In some Christian circles, acknowledging that you are angry with God, or even feeling sad is perceived as a lack of faith. This is so unnecessary and unbiblical! It’s not helpful and can be quite harmful.

3. Lean into the pain and into fellowship with Christ.

Philippians 3:10 says, “I want to know Christ and the power of His resurrection and the fellowship of His sufferings, being conformed to Him in His death.” Suffering provides space in our lives for deep intimacy with the One who has great empathy for our pain. We fellowship with Him in loss. Lean into this.

4. Allow others into your pain process.

As leaders, we tend to hide our pain. If others know our pain, our doubts, our weakness, we think it will make them lose faith (or no longer trust us as leaders). The opposite is true.

I am not saying in times of pain we open our lives to everyone. Often as we grieve we need to limit the level of access the “crowds” have to us. We need space to heal.

Simply saying “I am grieving, please pray for me as I process this loss” is important.

As leaders, we need to model the healthy processing of grief. When we allow others to glimpse our pain, doubts, and fears and are vulnerable before them, they gain permission to be honest with their own pain.
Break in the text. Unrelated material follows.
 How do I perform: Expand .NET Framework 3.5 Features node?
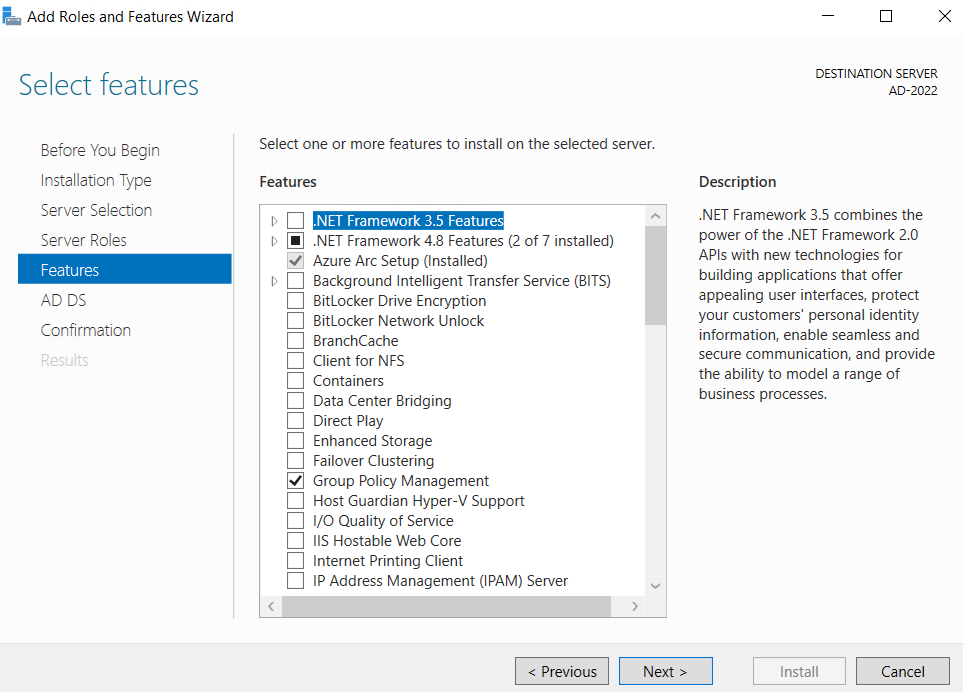tap(274, 220)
They will follow our example.

This is part of training disciple makers who can embrace suffering and let it take them deeper in God rather than make them bitter. How you handle suffering will have a dramatic impact on the movement.

Don’t hide your pain. Be real and vulnerable with those you lead as God is at work in you.

Renewing Our “Yes”

There is much more to be written on this topic. We could look at the role of persecution, the importance of perseverance (Colossians 1:11), and more about the grieving process. I’ve written on these things in other blogs.

For now, let me ask you an important question. Take a few moments and ask yourself this before the Lord.

Am I willing to walk through the valleys of suffering to see the release of God’s likeness in me? The release of His Kingdom around me?

Pray with me.

Lord Jesus, You went to Calvary for me. You didn’t find it easy, but You were willing. You suffered the betrayal of Judas and the ridicule of those You’d come to save. You lost Lazarus and wept at the tomb. Master, You understand the pain and grief I face as no one else can.

Give me strength, give me the courage to surrender to Your processes in me. Comfort and hold me as I am transformed in Your loving arms. Amen.